After all, without those influences, the music wouldn’t be an accurate representation of Lawrence’s musical identity, which is so steeped in the era of early ‘90s country.
“I think one of the great things about being in the ‘90s, there was a lot of traditional stuff — that was given a little bit of a progressive edge,” he recalls. “If you remember, when all that stuff started in the early ‘90s, you had Clint Black, Travis Tritt, Mark Chesnutt, Garth Brooks and Alan Jackson, that all came up about 1989.
“That’s when I knew I was coming to Nashville,” Lawrence continues. “It was like, ‘Things are changing and I need to be there and be a part of it.’…It was a great era of country music to me, one of the greatest I think that ever was.”
With the release of Hindsight 2020, the singer knows that he has an opportunity to introduce that era to a whole new generation of fans, who might not have been listening to country music in the early ‘90s or even been born yet. Even now, Lawrence says, he’s seeing an uptick in younger listeners’ interest in ‘90s country, and thanks to streaming, those listeners have access to artists’ entire discographies at their fingertips.

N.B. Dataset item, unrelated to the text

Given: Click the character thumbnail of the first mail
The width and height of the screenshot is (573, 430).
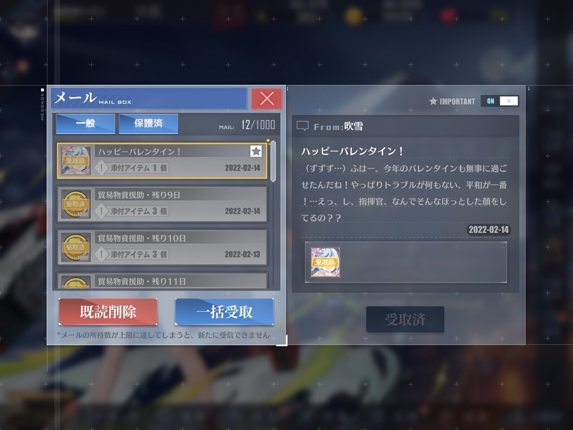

“They have access to everything, and that’s pretty amazing, that if they find something that appeals to them, they can go digging through your catalogue,” he notes. “I just hope they appreciate my style and where I come from. I’m not a pop singer, and I’m not a pop country singer. My stuff is either rockin’ or hardcore, cryin’-in-your-beer, you know, about somebody who broke your heart. I like the traditional elements of it.”
Volume 1 of Lawrence’s Hindsight 2020 is due out on April 23.